Грузный, с широким лицом и приплюснутым носом, он походил на индейца. Тонкие губы сжаты. В веселых глазах прыгают лукавые искорки. Мурат не сводил с него глаз.

— Сколько тебе лет?

— Семьдесят два.

— Не дашь.

— Неужели? — искренне удивился старик.

— Ты самый молодой старик из всех, кого мне довелось видеть.

— Но все-таки старик. Принеси меду, — велел он жене. — Горный медок у меня. Душистый.

Мурат плутовски покосился на меня и улыбнулся.

«Может, этот мужик, — подумал я о Мурате, когда меня немного разобрало, — не бог весть какой вояка. Но никем иным он сейчас не может быть… И опять ты думаешь не о том, о чем стоило бы!»-разозлился я на себя.

— Куда ты теперь? — спросил меня старик.

Я указал в направлении Црного Врха.

— Ну тогда — во здравие. И людям, которыми командуешь. И тем, что повыше, — командирам.

— Ладно!

Он проворно встал. Мы тронулись по склону. Мохнатые лапы сосен хлестали нас по головам…

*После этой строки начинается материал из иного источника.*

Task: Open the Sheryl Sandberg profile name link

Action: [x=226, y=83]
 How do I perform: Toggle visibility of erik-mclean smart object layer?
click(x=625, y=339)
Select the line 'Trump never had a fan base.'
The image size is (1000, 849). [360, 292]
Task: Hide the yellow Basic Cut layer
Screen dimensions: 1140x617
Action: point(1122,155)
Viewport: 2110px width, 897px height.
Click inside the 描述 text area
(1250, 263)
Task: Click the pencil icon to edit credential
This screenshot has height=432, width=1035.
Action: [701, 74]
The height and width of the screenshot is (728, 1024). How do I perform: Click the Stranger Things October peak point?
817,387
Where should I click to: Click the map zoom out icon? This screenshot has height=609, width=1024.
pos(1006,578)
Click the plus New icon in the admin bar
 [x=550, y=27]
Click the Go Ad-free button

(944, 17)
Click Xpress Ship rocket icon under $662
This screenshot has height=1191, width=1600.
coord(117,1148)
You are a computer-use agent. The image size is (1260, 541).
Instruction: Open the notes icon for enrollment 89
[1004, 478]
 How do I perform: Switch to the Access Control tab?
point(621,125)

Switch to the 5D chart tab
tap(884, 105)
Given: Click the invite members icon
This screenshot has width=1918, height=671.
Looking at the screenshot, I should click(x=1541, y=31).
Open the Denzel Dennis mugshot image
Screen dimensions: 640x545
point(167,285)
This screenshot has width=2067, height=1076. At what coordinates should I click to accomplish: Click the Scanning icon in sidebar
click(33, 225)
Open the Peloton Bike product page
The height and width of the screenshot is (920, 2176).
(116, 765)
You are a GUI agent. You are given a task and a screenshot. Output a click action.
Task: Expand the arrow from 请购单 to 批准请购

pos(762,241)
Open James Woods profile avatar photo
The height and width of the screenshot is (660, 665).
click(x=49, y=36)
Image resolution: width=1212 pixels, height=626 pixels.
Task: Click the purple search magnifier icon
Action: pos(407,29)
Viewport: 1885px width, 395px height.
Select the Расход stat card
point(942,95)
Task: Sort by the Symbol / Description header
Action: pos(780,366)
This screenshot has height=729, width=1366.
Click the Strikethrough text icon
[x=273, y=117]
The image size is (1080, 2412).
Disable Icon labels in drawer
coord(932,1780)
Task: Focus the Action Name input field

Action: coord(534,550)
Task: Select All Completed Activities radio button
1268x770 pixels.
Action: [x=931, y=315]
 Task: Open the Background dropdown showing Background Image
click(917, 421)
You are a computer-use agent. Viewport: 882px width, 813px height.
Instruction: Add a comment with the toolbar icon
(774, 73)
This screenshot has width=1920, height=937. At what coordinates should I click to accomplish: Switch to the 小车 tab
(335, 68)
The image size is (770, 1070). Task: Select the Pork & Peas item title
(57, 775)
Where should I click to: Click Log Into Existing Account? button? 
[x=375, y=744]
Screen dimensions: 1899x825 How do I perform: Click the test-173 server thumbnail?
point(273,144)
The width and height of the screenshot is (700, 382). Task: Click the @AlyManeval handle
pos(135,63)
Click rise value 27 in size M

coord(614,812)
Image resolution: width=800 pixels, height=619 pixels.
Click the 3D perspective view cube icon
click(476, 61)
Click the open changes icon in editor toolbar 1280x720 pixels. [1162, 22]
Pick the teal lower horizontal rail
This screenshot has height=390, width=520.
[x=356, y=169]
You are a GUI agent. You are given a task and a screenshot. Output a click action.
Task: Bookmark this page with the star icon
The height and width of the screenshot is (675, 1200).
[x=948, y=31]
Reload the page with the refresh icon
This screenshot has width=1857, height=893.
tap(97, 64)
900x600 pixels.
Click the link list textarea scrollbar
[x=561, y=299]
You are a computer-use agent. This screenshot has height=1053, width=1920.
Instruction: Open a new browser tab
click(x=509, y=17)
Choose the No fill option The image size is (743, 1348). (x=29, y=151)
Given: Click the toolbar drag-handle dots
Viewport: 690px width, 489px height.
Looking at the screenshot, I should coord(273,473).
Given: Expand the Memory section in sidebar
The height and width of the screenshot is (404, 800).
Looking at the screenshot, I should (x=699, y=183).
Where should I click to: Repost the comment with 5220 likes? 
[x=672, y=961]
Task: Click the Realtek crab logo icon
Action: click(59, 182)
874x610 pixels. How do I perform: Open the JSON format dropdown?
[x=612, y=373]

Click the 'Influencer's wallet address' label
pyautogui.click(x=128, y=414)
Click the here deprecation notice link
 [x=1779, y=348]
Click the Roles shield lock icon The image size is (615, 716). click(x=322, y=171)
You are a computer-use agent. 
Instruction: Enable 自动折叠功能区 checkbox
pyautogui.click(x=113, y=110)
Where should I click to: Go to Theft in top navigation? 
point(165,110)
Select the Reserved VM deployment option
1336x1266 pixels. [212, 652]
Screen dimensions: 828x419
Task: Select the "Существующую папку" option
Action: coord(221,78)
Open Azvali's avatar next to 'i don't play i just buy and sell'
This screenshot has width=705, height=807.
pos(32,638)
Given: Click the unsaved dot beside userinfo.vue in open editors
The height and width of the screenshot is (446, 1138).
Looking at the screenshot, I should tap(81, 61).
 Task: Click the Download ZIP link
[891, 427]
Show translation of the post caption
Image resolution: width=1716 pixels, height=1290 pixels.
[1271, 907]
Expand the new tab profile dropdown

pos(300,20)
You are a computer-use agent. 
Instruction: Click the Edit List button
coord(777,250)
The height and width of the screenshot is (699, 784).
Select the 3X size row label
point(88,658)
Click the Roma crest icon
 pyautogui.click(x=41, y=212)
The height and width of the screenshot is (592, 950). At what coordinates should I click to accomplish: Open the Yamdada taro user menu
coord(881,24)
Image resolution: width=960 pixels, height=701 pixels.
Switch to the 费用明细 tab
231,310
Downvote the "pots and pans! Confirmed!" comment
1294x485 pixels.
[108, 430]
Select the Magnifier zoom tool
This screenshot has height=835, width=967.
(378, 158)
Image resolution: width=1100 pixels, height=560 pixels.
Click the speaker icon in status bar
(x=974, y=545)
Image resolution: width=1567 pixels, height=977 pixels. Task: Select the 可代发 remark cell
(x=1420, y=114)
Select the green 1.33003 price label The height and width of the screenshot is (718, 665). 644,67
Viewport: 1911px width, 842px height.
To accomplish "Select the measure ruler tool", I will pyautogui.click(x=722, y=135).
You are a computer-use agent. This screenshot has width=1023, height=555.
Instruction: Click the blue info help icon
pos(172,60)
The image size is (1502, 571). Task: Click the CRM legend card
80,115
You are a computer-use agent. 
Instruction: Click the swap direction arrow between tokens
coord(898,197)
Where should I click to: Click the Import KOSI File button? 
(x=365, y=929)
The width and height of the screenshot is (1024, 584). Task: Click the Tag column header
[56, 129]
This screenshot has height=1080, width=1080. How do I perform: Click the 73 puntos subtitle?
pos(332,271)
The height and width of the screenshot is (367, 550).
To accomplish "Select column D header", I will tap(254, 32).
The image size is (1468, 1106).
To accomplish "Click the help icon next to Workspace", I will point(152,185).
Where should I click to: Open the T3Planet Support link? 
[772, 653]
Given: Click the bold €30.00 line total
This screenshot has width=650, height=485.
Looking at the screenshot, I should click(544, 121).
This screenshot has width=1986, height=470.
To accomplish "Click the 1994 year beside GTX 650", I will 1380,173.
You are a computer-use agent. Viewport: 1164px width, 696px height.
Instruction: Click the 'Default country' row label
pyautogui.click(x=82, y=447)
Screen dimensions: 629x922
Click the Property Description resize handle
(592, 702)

Потом мне рассказали, что Бойо убили на пепелище собственного дома. Жену его отправили в лагерь. Мурат погиб на Сутьеске. Я видел, как он упал: пуля попала в голову. Этот ушедший мир был настолько силен, что постоянно присутствовал в моих мыслях…

Мне хотелось, чтобы Адела сама спросила, почему я так суров с нею с тех пор, как мы остались одни. Я бы ей на это ответил: «Не надо сейчас об этом». Однако она спросила о другом:

— Все твои люди, что в прошлом году были здесь, участвовали в битве у реки?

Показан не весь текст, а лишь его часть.